I've been enjoying reading through your old posts about Budapest in preparation for a trip there at the end of September.

Unknown said...

I'll have to check out that rather posh CBA. (most CBAs require that you suck in your gut to get through past the nenis in the narrow aisles) Amazing that good intl food is starting to be available more than Bp than just Culinaris. I remember having to search high and low for simple anchovy paste.

dumneazu said...

The salami is in the cooler near the cold cuts aisle. they are small liked salamis... sold in plastic wrap at about Ft 1200 a package... but theyhave real fermented italian salami flavor!

alexrat said...

There is a place in the old Jewish quarter of Rome that has wonderful battered and fried Baccala. Cheap wine and good company.

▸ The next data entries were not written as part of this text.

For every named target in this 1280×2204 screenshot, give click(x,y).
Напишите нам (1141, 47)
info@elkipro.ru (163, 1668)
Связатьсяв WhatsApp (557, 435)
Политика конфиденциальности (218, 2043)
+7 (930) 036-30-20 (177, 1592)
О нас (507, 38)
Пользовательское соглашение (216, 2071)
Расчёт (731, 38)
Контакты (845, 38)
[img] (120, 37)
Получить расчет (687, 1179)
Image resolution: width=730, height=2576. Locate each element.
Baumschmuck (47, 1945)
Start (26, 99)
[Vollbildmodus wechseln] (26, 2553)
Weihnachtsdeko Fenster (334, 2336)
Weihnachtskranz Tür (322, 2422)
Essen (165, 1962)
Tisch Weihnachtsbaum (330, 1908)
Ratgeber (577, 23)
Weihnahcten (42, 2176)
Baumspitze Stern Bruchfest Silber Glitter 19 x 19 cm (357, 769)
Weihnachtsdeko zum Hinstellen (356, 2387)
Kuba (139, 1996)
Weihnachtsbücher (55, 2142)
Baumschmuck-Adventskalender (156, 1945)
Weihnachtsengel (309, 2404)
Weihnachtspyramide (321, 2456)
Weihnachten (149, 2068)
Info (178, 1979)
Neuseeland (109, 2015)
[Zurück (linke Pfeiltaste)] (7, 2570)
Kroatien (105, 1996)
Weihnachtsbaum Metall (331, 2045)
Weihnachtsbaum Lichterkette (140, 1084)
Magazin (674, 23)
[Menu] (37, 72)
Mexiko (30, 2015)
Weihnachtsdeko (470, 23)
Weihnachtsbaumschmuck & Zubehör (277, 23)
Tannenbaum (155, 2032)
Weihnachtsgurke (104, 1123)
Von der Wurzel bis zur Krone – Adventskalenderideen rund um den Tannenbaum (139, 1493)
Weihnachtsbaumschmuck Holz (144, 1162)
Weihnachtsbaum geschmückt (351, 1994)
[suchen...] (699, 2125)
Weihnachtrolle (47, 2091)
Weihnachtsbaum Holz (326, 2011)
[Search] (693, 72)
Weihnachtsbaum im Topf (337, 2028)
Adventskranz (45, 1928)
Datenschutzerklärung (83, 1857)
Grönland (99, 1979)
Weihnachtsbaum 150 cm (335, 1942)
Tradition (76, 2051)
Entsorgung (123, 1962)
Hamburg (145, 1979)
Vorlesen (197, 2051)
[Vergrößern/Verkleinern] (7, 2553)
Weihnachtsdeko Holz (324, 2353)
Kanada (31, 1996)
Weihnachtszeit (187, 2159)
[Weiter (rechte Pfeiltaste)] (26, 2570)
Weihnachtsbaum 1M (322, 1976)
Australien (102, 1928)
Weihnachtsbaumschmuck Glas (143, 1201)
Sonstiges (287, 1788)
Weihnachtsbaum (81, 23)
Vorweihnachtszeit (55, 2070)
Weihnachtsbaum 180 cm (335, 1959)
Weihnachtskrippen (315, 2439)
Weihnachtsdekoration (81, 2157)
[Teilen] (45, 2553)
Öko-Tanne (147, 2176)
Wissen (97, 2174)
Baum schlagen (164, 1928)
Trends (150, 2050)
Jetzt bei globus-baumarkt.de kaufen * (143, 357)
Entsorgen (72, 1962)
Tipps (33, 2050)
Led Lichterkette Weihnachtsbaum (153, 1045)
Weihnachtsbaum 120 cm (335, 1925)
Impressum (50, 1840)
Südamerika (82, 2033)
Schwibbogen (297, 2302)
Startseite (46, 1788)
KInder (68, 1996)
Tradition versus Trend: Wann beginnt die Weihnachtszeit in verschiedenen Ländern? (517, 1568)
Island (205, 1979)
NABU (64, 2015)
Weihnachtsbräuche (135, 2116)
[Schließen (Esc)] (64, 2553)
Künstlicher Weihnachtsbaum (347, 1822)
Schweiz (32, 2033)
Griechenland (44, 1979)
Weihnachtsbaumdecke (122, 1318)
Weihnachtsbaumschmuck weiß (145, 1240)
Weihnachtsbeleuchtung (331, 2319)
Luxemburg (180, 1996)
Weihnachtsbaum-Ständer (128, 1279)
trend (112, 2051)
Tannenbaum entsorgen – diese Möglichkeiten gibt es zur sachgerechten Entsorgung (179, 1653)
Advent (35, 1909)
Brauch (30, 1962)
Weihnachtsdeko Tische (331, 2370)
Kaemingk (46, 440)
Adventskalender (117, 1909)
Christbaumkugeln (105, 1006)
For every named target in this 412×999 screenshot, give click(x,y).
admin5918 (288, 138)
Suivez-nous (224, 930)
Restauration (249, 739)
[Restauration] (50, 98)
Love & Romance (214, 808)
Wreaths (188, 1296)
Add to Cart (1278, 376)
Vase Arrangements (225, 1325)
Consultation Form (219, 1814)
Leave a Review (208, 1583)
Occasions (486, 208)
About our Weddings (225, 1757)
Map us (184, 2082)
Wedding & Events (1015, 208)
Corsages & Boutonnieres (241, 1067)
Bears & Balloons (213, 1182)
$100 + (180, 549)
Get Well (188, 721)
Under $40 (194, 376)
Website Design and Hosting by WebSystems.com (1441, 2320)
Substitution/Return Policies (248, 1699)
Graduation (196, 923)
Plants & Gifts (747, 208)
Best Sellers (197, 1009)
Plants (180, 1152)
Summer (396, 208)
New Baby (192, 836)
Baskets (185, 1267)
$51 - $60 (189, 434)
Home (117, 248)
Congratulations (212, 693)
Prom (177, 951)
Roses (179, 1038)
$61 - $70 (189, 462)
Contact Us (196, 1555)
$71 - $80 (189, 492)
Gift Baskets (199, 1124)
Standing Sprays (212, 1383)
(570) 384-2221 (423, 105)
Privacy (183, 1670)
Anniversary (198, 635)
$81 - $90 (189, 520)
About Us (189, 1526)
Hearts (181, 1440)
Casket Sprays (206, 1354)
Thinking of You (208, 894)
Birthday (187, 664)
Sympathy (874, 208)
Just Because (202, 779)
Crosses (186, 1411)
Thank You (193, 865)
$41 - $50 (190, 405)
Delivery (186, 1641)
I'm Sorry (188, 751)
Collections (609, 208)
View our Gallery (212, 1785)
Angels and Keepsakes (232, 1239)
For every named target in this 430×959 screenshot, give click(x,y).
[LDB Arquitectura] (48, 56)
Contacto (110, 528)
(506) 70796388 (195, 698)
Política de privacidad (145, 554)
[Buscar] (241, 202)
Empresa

Heaven!

Joel said...

The smell of saba (mackeral) cooking is almost as enticing to me as the smell of bacon, although I prefer saba in the evening (with sake) and bacon in the morning (with coffee).

Unknown said...

"Hungary doesn’t really have anything approaching a “summer cuisine.”"
I was just making that same complaint last Friday while tucking into a bowl of hot Szegedi fish soup for lunch in Komarom, not having found anything cold on the menu. And I don't like carp, either.
A thousand years of living in this climate and the only summer dish the Magyars can come up with is cold fruit soup. A fine dish (with inescapable echoes of Kool-Aid) but hardly adequate.
When is someone going to introduce a vegetable-eating gene into the local DNA?

As for sardines, they can also be got cheap (I forget how cheap) at the fish stall downstairs at the Big Market Hall (Nagyvasarcsarnok.) Unfrozen octopus and other cephalopods, too, for those who know how to cook them.

Unknown said...

We enjoyed a few summer dishes in Hungary that's not usually eaten in winter. Tok fozelek, lecso cooked in many ways: plain, with eggs or sausages and rice, stuffed peppers, cold fruit soups, vegetable soups from green beans, kohlrabi, fresh peas, etc. Hurka, kocsonya and stuffed cabbage are def'ly winter foods.

miss maggie said...

Delicious salt cod! Or as we call it in the West Indies (where it's also hugely popular), "saltfish". One of my favourite breakfast foods is sadha roti (like pita bread) stuffed with sliced potatoes that have been fried with onion, garlic, and saltfish. mmmmmmm.

I started following your blog a little while back and am riveted by both the affectionate food stories and the Klezmer music scene. So, hello!